The word paglaom (pronounced as /paɡˈlaʔom/, [pʌɡˈl̪a.ʔɔm]) is Bisaya (one of up to 187 languages spoken in the Philippines in addition to Filipino, which is the national language, and English, which is the language of instruction in the country) for hope. PAGASA, the national meteorological and hydrological services agency of the Philippines, draws its name from the Filipino word pag-asa which means hope. The repository name choice, hence, is a play on these words and also a way to showcase the richness and diversity that exists in the Pilippines.

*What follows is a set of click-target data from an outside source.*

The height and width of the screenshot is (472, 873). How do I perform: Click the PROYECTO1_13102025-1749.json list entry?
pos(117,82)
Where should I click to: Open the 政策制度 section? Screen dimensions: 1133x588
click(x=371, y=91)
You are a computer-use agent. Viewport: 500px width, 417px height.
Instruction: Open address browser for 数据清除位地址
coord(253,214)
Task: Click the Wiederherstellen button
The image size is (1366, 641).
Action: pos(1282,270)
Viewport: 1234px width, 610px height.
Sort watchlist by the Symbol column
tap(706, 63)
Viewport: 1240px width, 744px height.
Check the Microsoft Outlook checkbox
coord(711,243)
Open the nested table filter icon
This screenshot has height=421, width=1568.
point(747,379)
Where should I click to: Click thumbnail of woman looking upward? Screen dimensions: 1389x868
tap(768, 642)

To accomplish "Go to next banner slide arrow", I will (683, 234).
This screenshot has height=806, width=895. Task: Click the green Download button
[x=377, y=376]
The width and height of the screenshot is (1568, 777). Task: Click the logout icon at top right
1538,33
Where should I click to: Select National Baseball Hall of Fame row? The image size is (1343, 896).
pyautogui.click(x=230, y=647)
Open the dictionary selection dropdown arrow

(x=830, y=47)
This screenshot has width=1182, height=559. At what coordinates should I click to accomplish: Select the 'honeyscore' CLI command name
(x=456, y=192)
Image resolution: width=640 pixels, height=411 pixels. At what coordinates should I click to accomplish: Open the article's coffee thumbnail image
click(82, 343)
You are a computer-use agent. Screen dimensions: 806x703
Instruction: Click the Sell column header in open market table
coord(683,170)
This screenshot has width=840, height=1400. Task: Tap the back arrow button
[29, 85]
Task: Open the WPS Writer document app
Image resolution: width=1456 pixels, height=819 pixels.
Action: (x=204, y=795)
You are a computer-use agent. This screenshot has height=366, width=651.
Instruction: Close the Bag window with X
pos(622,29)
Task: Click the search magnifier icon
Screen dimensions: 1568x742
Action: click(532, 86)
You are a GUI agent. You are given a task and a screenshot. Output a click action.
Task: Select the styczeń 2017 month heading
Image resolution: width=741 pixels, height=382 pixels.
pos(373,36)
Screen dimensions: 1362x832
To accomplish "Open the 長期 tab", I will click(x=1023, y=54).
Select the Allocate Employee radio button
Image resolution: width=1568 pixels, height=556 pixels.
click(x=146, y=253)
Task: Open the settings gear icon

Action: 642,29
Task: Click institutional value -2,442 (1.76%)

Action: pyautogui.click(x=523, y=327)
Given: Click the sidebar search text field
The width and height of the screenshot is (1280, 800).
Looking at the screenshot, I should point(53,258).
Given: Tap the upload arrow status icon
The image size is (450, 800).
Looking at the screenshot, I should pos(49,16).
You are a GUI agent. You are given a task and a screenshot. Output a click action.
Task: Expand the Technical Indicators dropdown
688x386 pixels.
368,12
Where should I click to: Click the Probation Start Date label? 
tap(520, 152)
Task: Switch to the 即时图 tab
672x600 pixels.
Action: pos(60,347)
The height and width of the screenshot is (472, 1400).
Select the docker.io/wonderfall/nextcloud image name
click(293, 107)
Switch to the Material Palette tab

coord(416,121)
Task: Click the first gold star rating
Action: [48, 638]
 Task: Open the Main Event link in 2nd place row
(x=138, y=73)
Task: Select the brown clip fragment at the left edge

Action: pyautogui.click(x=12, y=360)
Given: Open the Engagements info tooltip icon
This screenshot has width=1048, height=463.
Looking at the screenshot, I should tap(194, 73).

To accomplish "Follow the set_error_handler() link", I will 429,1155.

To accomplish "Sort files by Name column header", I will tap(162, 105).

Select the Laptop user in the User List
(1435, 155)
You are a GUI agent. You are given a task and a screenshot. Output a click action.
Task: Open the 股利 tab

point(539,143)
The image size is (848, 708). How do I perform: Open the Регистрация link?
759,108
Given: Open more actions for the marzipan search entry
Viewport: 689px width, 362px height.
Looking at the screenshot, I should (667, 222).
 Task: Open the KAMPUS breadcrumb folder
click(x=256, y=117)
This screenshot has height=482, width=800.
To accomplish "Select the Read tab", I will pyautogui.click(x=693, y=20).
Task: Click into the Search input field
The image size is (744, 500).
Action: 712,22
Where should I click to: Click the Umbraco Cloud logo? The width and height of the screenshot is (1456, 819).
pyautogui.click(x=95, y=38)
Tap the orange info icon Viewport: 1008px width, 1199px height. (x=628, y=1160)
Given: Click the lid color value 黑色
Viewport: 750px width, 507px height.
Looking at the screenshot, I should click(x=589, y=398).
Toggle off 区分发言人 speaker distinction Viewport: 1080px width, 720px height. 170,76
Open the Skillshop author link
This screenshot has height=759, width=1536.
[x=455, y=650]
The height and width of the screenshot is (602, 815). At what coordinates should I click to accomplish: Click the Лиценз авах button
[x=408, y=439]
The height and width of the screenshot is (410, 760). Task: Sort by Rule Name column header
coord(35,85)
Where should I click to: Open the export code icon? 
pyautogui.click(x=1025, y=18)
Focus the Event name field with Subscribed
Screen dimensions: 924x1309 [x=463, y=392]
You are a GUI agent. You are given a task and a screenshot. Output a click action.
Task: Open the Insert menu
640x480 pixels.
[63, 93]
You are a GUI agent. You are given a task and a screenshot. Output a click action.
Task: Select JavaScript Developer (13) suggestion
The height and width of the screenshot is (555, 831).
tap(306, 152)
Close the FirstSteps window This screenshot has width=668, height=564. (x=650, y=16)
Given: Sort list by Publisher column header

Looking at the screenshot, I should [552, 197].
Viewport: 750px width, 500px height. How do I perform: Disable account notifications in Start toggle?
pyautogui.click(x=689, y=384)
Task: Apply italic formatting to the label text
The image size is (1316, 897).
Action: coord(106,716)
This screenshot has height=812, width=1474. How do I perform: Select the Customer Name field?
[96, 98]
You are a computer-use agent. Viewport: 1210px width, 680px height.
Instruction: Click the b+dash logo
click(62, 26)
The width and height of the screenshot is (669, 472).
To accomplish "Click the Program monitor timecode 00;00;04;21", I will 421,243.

The paglaom project aims to maintain a database of curated datasets on varios atmospheric, geophysical, and astronomical phenomena that are made publicly available by PAGASA on their website. These datasets tend to be summaries of the multitude of data that PAGASA collects on a high frequency basis. They also tend to be in formats that are not machine-readable (e.g., PDF, PNG, HTML formats) meant for reporting to the Philippine population. PAGASA does provide more granular and expansive datasets through a specific data request process. The paglaom project aims to showcase publicly available PAGASA data that can be used for various purposes some of which are:

  • for students who need to make a report on topics covered by PAGASA’s summarised data for a school assignment or project;

  • for individuals who have specific interest in one of the natural phenomena that PAGASA monitors and would like to get raw summarised data in a format that is usable and transferrable into other formats;

  • for data visualisation learners and aficionados who want to try on working on data about the various natural phenomena available from PAGASA and create unique and interesting plots and graphics.

The broader and more blue skies vision of the paglaom project is to contribute to the increasing interest in science, technology, engineering, and mathematics (STEM) subjects particularly in the Philippines with a collection that showcases topics and data that are homegrown and embedded into the fabric of Philippine life.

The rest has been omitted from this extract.